Response by poster: liminal_shadows, actually Katja does have at least one! It's solid gray to suit her modern apartment. They're also in Bigge's/Martin's house (plaid), Lisa & Patrik's house (constantly changing patterns, usually thin fabrics), and Elin's house. I don't think I have ever seen any closed, as they would be for a draft.
posted by HotToddy at 4:30 PM on January 15, 2022


My Lithuanian grandmother had a door curtain in her house between the dining room and living room. I remember it as being thick reddish fabric. I never thought to ask about it, but my mom (her daughter) put up blankets between rooms over the winters when we didn't have a working furnace and had space heaters in all the rooms instead.
posted by FencingGal at 6:06 PM on January 15, 2022


I've done this before when using window air conditioners to cool only a room or area, and have considered it to help prevent too much air movement in the winter in places I don't have doors. Not Scandinavian, though.
posted by sepviva at 7:59 PM on January 15, 2022


I (living in the midwestern USA) installed a noren in my rental house, and it has to do with privacy rather than drafts.

I installed it on an open doorframe across from living room windows that leads to a hallway, and directly across from the doorframe is the bathroom. Then there are bedrooms on either end of the hallway. The noren ensures privacy if one is leaving the bathroom nude/partially clothed to go to a bedroom, as otherwise someone in my driveway or in the neighbor's house could see into the open bathroom and hallway. I get that opaque curtains in the living room would also achieve this result, but I prefer translucent ones to let in natural light.
posted by vegartanipla at 8:21 PM on January 15, 2022 [1 favorite]

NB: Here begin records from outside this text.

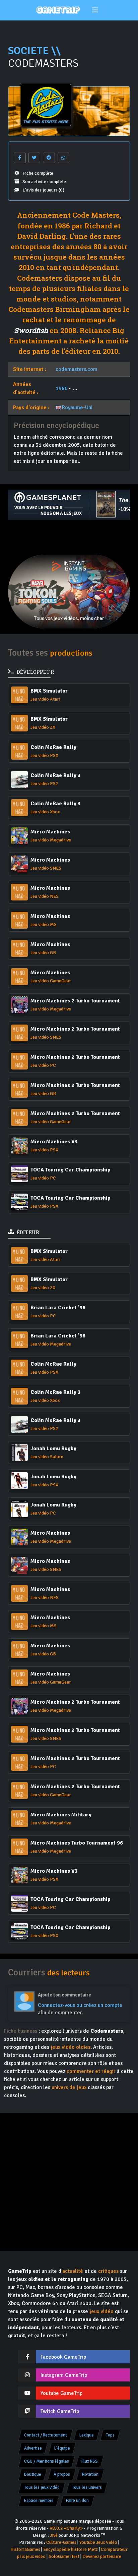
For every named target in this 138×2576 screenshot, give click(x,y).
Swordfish (31, 330)
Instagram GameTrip (64, 2375)
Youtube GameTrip (61, 2393)
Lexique (86, 2435)
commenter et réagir (91, 2071)
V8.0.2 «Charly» (66, 2528)
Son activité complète (44, 181)
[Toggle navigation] (95, 10)
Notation (90, 2474)
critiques (108, 2271)
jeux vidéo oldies (70, 2047)
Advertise (33, 2448)
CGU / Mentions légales (46, 2461)
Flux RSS (89, 2461)
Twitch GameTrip (60, 2411)
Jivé (54, 2535)
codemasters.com (76, 369)
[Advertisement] (69, 537)
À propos (62, 2474)
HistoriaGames (25, 2549)
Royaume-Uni (77, 407)
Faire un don (77, 2500)
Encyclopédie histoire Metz (70, 2549)
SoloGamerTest (64, 2556)
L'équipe (62, 2448)
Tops (110, 2435)
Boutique (32, 2474)
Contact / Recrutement (45, 2435)
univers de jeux (69, 2087)
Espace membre (39, 2500)
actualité (72, 2271)
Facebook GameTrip (63, 2357)
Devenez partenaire (101, 2556)
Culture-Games (61, 2542)
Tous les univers (87, 2487)
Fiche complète (37, 173)
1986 (62, 388)
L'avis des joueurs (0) (43, 190)
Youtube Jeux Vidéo (98, 2542)
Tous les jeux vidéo (42, 2487)
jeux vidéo (101, 2311)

We use a door curtain in our basement family room. It is made of material so thin that you can see through it, it is enough to change then airflow and keep the room significantly warmer in the winter than the rest of the basement.
posted by fimbulvetr at 8:23 PM on January 15, 2022


I have a door curtain because our older cat needs two exits. His litterbox is set up in a jack-and-jill bathroom that opens to a hall on one end and my office on the other. I can't keep the door to my office closed because the cat will protest in our master bathroom if it's closed. So a door curtain keeps the smells out of my office.

He's also scared of the dark and won't use the box at all if the light is off, so the switch is blue-taped up because there are no outlets in there for us to install a night light.